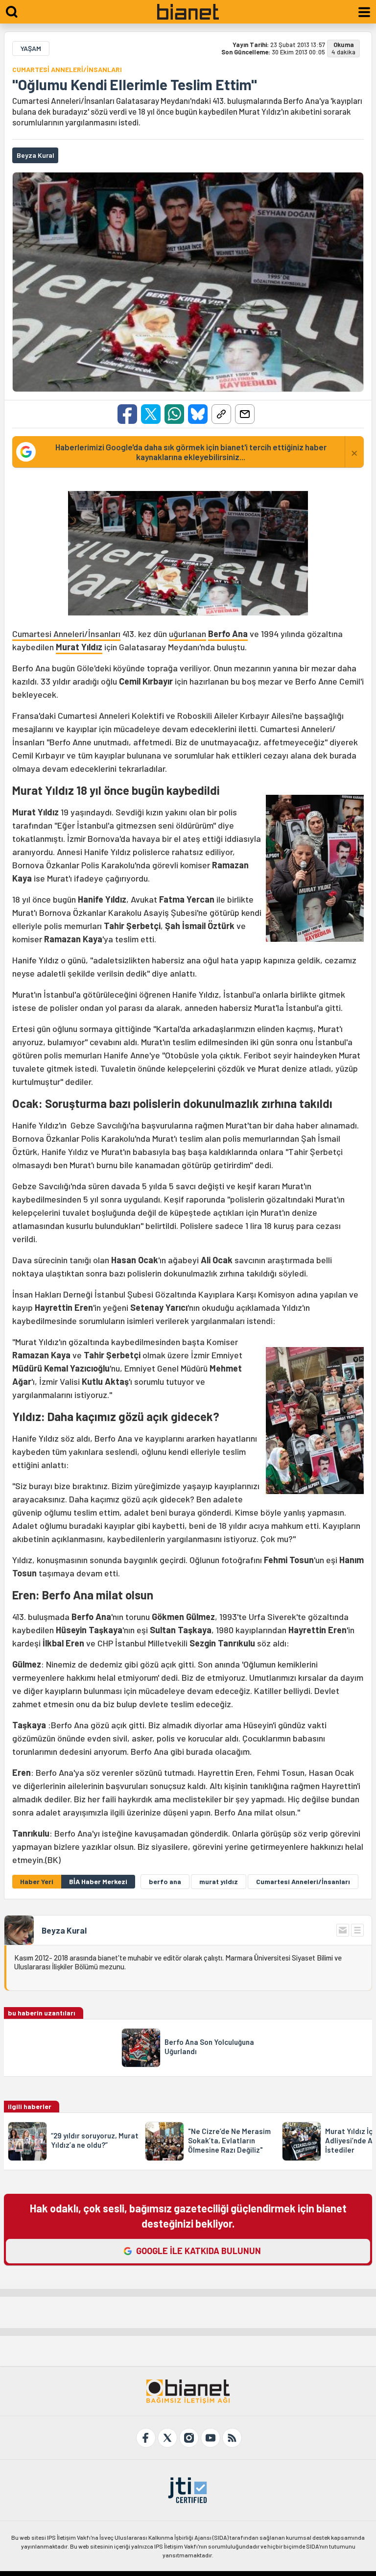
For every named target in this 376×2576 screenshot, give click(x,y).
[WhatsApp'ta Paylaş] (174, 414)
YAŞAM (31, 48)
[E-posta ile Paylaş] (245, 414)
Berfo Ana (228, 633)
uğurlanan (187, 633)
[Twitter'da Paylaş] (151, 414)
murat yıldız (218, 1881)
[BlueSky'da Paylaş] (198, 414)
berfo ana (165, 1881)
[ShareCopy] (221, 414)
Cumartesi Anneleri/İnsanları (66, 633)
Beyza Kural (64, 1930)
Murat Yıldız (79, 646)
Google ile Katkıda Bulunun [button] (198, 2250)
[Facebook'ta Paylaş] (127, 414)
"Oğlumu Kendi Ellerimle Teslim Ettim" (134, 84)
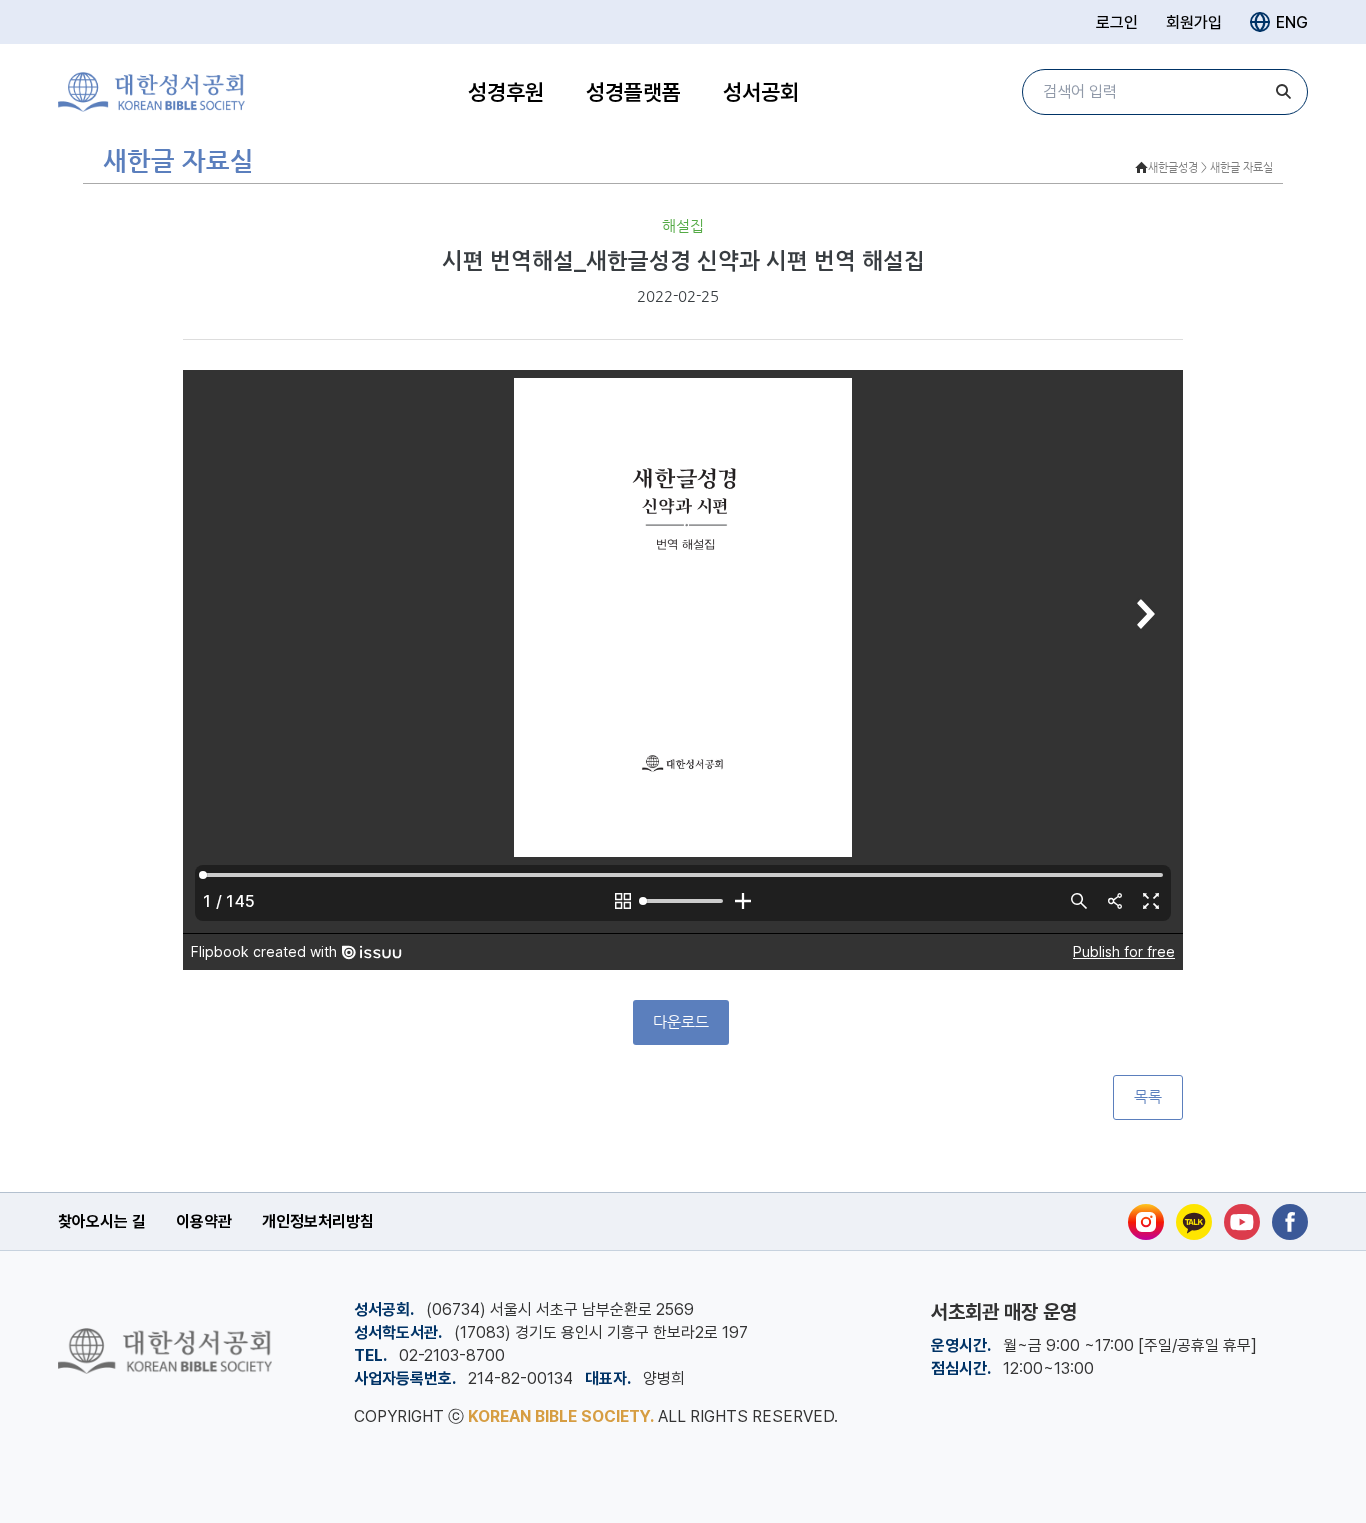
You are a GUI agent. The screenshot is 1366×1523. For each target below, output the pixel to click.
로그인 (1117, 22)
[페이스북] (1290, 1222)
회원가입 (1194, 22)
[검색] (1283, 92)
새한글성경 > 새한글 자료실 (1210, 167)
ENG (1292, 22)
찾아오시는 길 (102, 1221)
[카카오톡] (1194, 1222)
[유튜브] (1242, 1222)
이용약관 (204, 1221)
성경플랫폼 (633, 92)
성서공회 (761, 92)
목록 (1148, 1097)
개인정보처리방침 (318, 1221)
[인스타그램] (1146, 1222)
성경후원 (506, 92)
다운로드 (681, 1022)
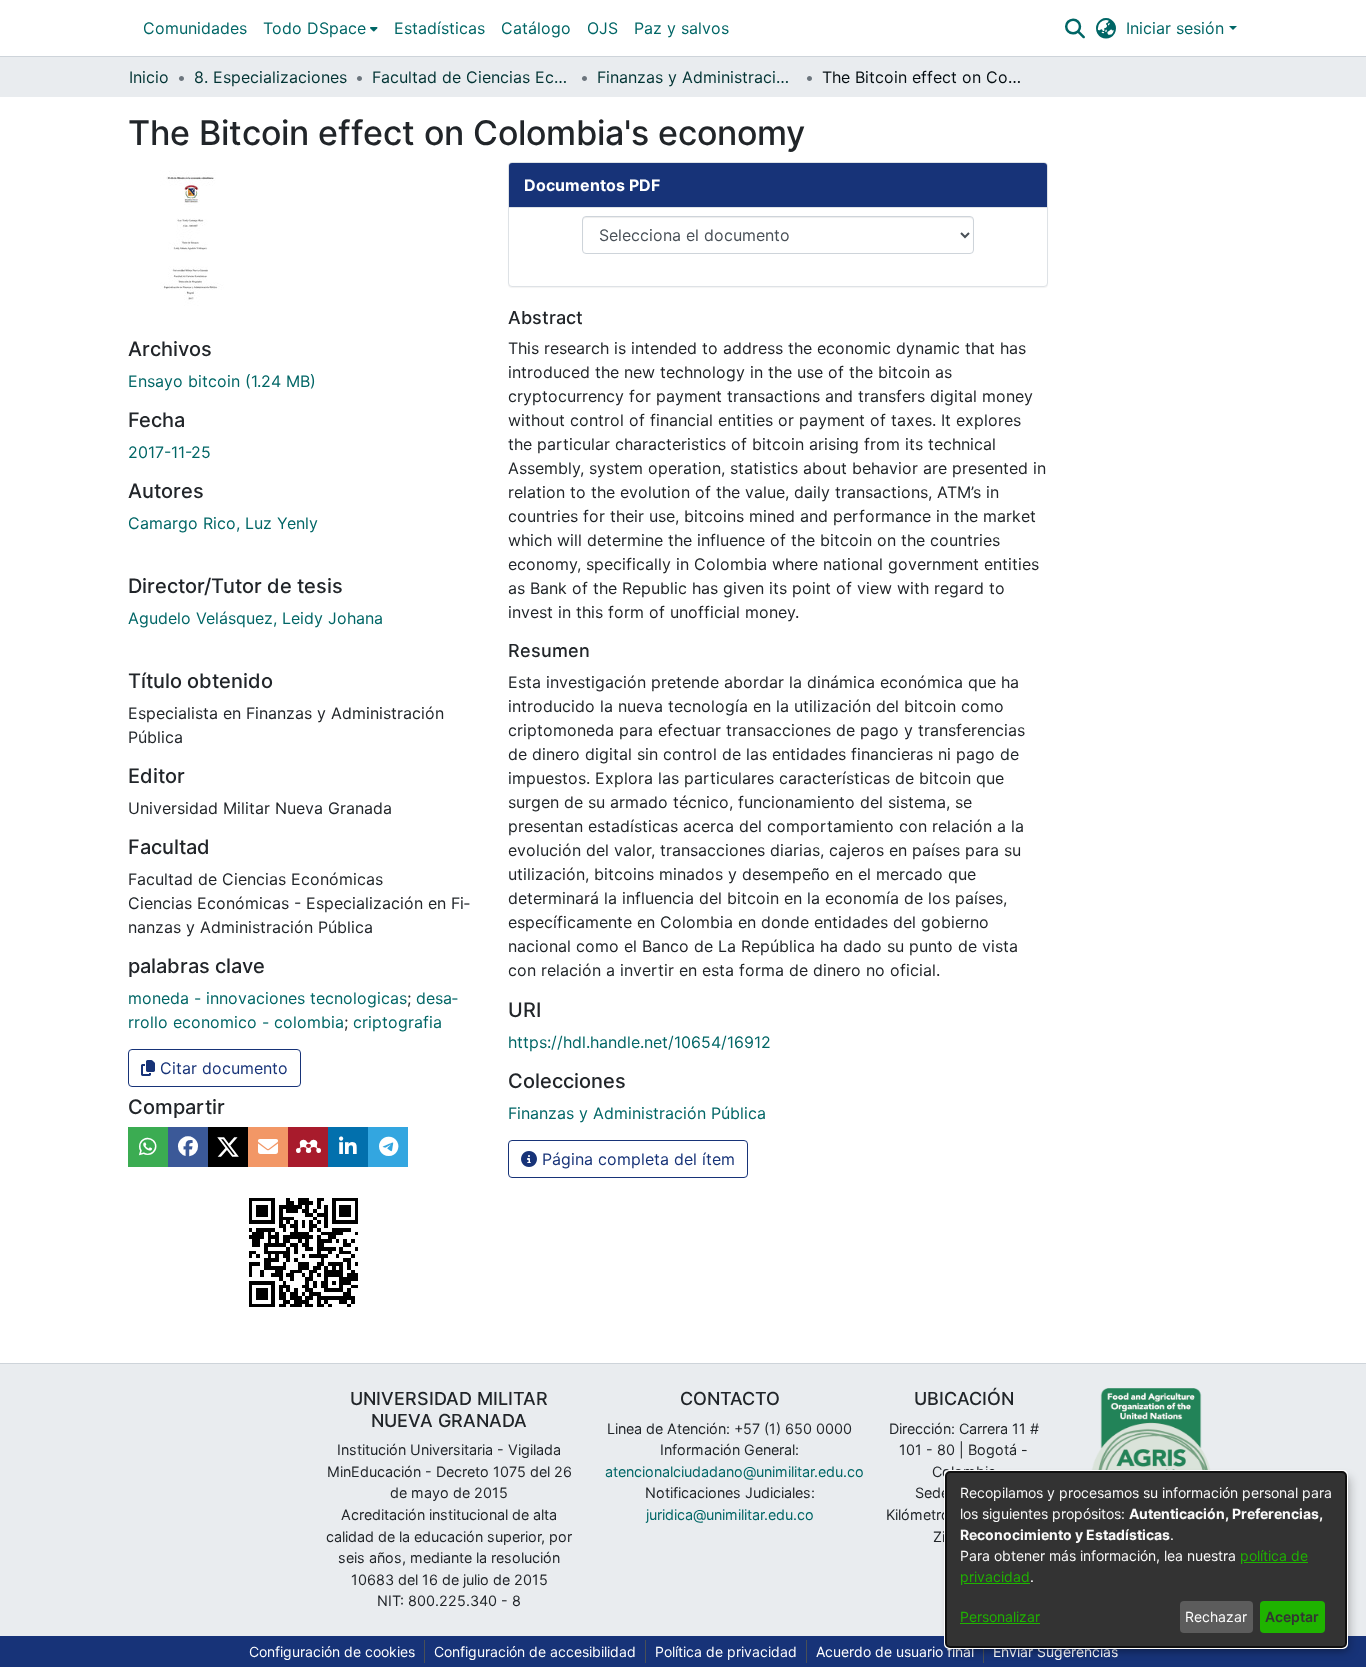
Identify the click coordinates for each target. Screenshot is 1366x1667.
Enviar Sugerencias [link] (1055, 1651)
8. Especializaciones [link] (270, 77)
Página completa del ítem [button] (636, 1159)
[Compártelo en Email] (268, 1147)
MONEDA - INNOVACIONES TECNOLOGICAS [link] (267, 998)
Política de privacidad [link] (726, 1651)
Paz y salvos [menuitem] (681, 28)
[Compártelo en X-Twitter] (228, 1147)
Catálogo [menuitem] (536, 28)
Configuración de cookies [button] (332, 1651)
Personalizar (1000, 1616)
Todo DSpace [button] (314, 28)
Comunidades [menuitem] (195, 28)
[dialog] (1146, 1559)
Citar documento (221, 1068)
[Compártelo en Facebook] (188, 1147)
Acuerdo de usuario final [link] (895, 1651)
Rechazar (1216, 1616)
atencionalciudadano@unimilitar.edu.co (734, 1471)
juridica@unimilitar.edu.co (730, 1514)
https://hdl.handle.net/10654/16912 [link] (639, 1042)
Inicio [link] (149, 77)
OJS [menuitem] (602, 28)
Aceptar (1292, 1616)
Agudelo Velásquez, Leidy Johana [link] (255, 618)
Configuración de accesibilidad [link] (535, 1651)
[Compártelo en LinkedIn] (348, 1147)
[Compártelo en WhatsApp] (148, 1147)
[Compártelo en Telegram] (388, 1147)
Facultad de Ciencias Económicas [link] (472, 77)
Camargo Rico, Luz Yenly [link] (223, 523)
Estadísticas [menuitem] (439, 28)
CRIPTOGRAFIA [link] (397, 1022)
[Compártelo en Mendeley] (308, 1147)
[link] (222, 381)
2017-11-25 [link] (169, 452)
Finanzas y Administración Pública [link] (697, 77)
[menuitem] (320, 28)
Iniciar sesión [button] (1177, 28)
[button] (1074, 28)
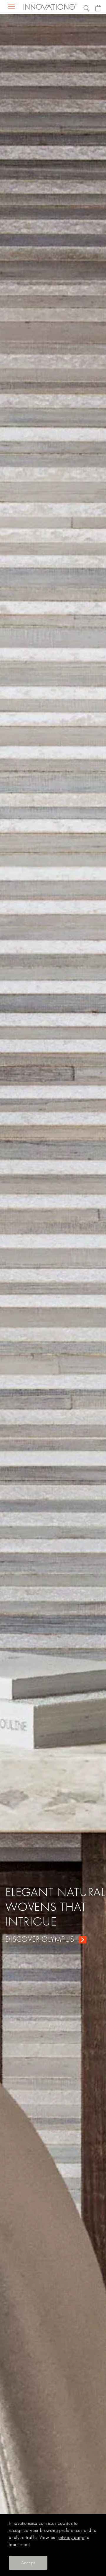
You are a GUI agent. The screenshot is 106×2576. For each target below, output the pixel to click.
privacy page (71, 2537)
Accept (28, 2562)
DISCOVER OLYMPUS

_Exercise brief_
Find the line with "Enviar Sugerencias [link] (1055, 1651)" in the entries above. Retype it and each line after it, exactly, through the line with "Personalizar (1000, 1616)", and stop there.

_Response to the task_
Enviar Sugerencias [link] (1055, 1651)
8. Especializaciones [link] (270, 77)
Página completa del ítem [button] (636, 1159)
[Compártelo en Email] (268, 1147)
MONEDA - INNOVACIONES TECNOLOGICAS [link] (267, 998)
Política de privacidad [link] (726, 1651)
Paz y salvos [menuitem] (681, 28)
[Compártelo en X-Twitter] (228, 1147)
Catálogo [menuitem] (536, 28)
Configuración de cookies [button] (332, 1651)
Personalizar (1000, 1616)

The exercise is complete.